Montag, 4. September 2017
Nochmal was aus dem Alltag.
Letzte Woche in der Notaufnahme, vormittags gegen elf. Ein jüngerer Mann betritt den Eingangsbereich. Offenbar ist er nicht ernsthaft erkrankt. Zumindest wirkt er nicht so. Ich bin noch mit einem anderen Patienten beschäftigt. Nach zwanzig Minuten dann betrete ich das Behandlungszimmer, wo ich den jungen Mann antreffe. Mitte zwanzig. Sein Name weist auf seine Herkunft hin: Nordafrika, Magreb-Staaten. Ich beginne das Gespräch, indem ich ihn frage, ob er deutsch spricht. Tut er, mehr schlecht als recht, aber wir können uns verständigen. Englisch spricht er nicht. Ich versuche den Grund seiner Konsultation herauszufinden. Rückenschmerzen. Seit heute morgen. Er fasst sich mit schmerzverzerrtem Gesicht an die Lendenwirbelsäule. Er sei deshalb nicht zur Arbeit gegangen. Richtig schlimme Schmerzen vermute ich aber nicht, dafür ist er zu geschmeidig durch die Notaufnahme gelaufen. Ich untersuche den jungen Mann, finde nichts Auffälliges. Er ist nicht fordernd, nicht wie diese privatversicherten Fuzzis, die herkommen und sofort eine MRT-Untersuchung verlangen. Ich frage den Mann, ob der Schmerz so stark sei, dass er eine intravenöse Schmerzinfusion benötige. Er winkt ab. Nein, brauche er nicht. Aber einen Krankenschein bräuchte er, am besten für die nächsten Tage. Daher weht also der Wind! Ich teile ihm mit, dass wir als Notaufnahme keine Arbeitsunfähigkeitsbescheinigungen ausstellen dürfen, das sei Aufgabe seines Hausarztes. Dort hätte er sich mit seinen banalen Beschwerden sowieso zunächst vorstellen müssen und halt nicht in der Notaufnahme, die ja, wie der Name sagt, Notfällen vorbehalten ist. Ich behalte das aber für mich. Diesbezüglich habe ich irgendwie resigniert. Ich bin es tatsächlich mittlerweile leid, Leuten mit Wald-und-Wiesen-Beschwerden zu erzählen , dass sie in der Notaufnahme nichts verloren haben sondern sich beim zuständigen Hausarzt vorzustellen haben. Die anfänglich freundliche Stimmung kippt. Lautstark verlangt der junge Mann in brüchigem Deutsch erneut und mit Nachdruck eine Arbeitsunfähigkeitsbescheinigung. Ich bleibe sachlich, erkläre ihm nochmals, dass wir in der Notaufnahme das nicht dürfen. Ich habe diese Vorgabe nicht erfunden, das ist tatsächlich so. Ich würde ihm einen Brief schreiben, den er seinem Hausarzt überreichen solle. Dieser würde ihn dann auch krankschreiben.

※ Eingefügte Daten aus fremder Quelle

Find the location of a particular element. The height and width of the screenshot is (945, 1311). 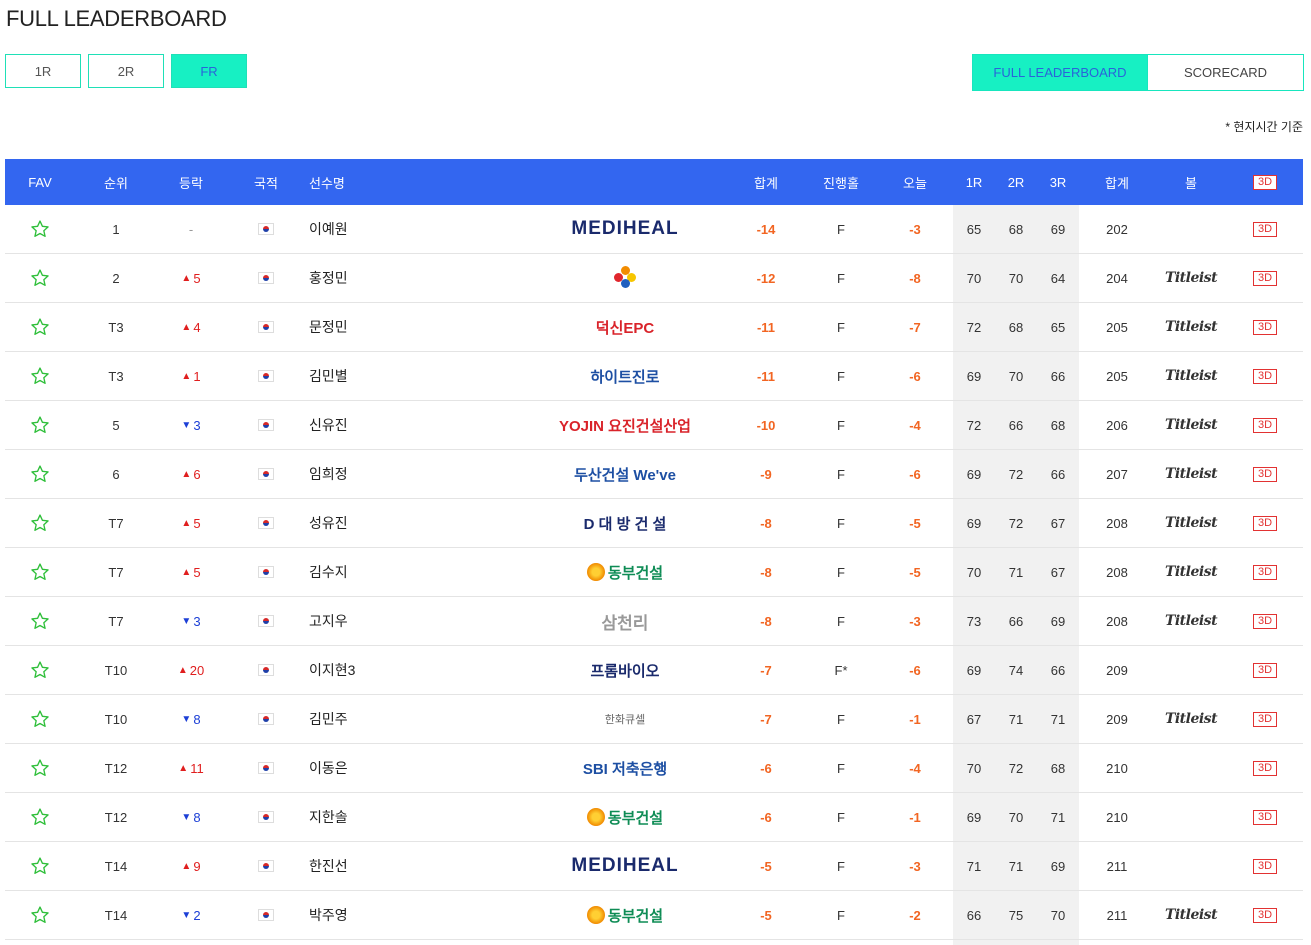

player-name: 문정민 is located at coordinates (389, 327).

Der junge Mann mit den angeblich ach so starken Rückenschmerzen springt auf und schimpft lautstark. Seine schwer verständliche Hasstirade beendet er dann mit dem Ausruf: "Du Nazi!"

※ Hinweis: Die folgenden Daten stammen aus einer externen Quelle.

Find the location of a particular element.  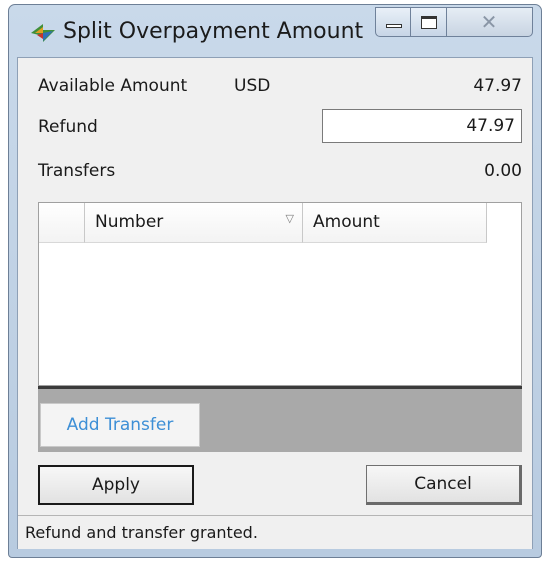

apply-button: Apply is located at coordinates (116, 485).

Jetzt reicht es mir. Ich spüre Wut aufsteigen. Was bildet dieser kleine Drückeberger sich ein? Nicht nur, dass er denkt, sich mit angeblichen, aber offenbar nicht existenten Beschwerden in der Notaufnahme vorzustellen, um eine Arbeitsunfähigkeitsbescheinigung zu erschleichen. Nein, das allein ist es nicht, was mich so wütend macht. Das tun ja immer wieder irgendwelche Leute. Nein, etwas anderes hat mich meine Contenance verlieren lassen: Was bildet der Typ sich ein, mich zu dutzen?

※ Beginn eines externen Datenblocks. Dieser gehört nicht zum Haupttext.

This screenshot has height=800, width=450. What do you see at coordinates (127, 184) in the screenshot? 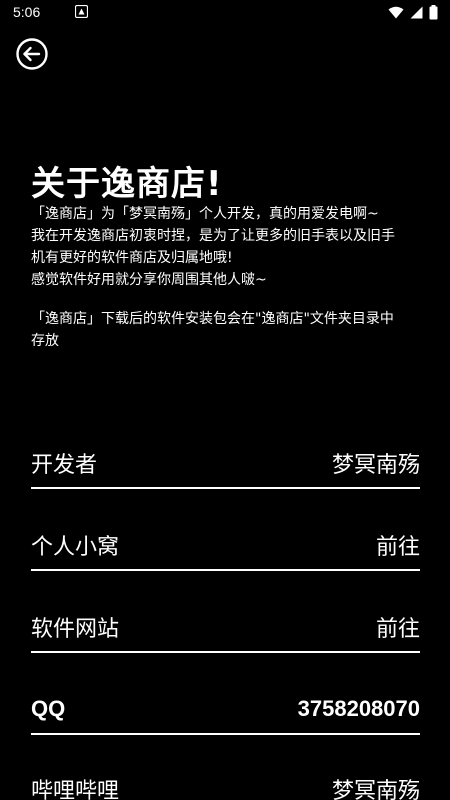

Im Ernst: Die Nazi-Keule perlt an mir ab wie Wasser an einer Teflonpfanne. Diese Beschimpfung hört man von Patienten mit Migrationshintergrund immer wieder, wenn man ihren Forderungen nicht nachkommt. Nur weil da vor 80 Jahren so ein Spinner namens Adolf sein Unwesen in Deutschland getrieben hat, fühle ich mich dafür weder verantwortlich noch mitschuldig. Mir ist es prinzipiell egal, wer da zu mir kommt.
Eminem hat mal sinngemäß gesagt: Es ist mir egal, welcher Ethnie du angehörst, an welchen Gott du glaubst, welche sexuelle Präferenz du hast. Bist du nett zu mir, dann bin ich nett zu dir.
Ja, und so handhabe ich es auch. Und das seit mehr als 40 Jahren.